** Opening Data records block **

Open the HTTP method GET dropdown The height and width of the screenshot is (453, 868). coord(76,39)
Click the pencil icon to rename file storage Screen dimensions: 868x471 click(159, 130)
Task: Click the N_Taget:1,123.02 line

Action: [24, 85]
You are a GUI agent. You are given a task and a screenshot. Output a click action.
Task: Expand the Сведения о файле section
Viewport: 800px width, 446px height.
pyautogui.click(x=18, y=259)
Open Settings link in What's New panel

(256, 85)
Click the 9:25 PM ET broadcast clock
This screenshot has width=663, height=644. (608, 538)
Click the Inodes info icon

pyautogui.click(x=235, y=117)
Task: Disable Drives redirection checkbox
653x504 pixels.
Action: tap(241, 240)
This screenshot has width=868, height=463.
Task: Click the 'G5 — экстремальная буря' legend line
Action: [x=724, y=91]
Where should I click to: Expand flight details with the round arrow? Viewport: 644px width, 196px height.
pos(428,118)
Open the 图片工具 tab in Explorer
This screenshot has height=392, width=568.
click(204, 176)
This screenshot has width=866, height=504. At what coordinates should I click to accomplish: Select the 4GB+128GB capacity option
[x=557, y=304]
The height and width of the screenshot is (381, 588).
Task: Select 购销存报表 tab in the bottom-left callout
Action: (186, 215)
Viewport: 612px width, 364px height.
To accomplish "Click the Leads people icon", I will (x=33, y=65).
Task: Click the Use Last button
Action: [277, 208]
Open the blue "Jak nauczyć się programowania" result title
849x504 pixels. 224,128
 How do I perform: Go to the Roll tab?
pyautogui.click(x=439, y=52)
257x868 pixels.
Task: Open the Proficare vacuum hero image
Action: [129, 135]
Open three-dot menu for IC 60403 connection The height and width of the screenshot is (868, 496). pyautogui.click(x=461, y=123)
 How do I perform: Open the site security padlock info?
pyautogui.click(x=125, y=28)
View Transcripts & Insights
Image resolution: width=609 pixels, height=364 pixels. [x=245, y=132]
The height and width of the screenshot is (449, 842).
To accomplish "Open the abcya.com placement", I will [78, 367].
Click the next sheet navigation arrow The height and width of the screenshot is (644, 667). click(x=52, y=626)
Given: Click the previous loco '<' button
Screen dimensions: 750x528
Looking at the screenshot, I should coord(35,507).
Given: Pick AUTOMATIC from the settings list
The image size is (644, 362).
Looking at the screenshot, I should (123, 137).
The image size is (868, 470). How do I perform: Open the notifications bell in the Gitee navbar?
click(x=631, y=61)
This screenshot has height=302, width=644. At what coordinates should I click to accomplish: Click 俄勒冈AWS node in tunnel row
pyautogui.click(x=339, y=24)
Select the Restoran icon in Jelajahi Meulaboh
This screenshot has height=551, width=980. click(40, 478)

** Closing Data records block **

Task statement:
For this task, write out exactly the lines of the entries above, starting at the line with "The height and width of the screenshot is (449, 842)." and ending at the line with "Given: Click the previous loco '<' button", both included, and no others.

Task result:
The height and width of the screenshot is (449, 842).
To accomplish "Open the abcya.com placement", I will [78, 367].
Click the next sheet navigation arrow The height and width of the screenshot is (644, 667). click(x=52, y=626)
Given: Click the previous loco '<' button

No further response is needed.